“But what right had you to treat me so? Do you think me a beggar, that I should accept a gift of money? Why did you do it?”
The girl was standing now and confronting him, in manifest anger.
Curiously enough, he did not seem to mind the anger. He had completely mastered himself, and knew perfectly what he was to say. He answered:—
“I did this because I love you, Evelyn, and because I cannot provide for your future in any ordinary way.”
Seeing that she was about to make some reply, he quickly forestalled it, saying:—
“Please let me continue. Please do not speak yet. Let me explain.”
The girl was still standing, but the look of anger in her face had given way to another expression—one more complex and less easily interpreted. There was some pleasure in it, and some apprehension, together with great astonishment.
“Go on,” she said.
“Only on even terms,” he answered, rising and standing in front of her. “What I have to say to you must be said with my eyes looking into yours. Now listen.
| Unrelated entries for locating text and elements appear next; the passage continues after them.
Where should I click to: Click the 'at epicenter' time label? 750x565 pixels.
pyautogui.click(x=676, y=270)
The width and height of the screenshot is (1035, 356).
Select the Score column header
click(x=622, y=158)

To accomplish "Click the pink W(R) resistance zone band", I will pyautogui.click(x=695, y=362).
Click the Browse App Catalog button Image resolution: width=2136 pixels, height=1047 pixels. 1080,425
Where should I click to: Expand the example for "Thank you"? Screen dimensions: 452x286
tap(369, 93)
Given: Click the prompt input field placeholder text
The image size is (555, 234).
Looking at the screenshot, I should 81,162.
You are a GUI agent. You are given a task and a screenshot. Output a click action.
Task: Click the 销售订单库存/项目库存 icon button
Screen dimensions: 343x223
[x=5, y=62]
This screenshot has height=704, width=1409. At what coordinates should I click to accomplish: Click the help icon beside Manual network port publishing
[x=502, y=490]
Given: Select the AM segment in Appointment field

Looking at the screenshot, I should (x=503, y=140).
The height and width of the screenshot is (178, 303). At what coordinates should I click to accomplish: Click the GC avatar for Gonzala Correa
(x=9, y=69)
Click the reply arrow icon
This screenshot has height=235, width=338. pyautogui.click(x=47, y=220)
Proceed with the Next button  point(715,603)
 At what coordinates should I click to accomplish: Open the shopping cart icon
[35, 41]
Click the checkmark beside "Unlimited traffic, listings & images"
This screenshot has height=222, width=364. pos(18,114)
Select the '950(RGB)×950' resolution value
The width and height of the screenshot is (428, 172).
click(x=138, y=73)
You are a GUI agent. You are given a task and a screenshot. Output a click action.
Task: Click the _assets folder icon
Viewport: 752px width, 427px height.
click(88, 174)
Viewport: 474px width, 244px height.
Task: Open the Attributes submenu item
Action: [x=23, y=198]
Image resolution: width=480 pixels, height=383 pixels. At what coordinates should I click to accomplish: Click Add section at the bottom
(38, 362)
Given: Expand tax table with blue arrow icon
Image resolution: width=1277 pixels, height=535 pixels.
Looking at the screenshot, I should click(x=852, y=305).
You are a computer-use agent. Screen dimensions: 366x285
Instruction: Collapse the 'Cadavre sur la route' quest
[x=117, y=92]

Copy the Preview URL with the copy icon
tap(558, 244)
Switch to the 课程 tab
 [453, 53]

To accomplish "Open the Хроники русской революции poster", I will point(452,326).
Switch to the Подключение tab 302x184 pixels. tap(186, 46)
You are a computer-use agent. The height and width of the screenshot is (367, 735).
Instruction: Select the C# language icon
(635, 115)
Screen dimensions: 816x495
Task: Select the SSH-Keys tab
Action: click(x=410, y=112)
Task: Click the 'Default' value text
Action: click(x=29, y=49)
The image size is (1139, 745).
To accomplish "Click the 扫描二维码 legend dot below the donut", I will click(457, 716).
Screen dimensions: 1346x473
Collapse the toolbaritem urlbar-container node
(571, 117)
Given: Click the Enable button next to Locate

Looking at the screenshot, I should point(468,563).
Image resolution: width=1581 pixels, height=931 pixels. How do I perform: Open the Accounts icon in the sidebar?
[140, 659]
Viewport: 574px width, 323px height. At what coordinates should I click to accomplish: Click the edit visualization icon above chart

By reason of a quite absurd convention, a young woman may not receive gifts of value, and especially of money, from a young man not her husband; yet she may freely take such gifts if they come to her by his will, after he is dead.
“There are circumstances which render it impossible for me to leave my possessions to you by will. Any will that I might make to that effect would be contested and broken by those for whom I care so little that I would rather sink everything I have in the world in the Atlantic Ocean than let them inherit a dollar of it.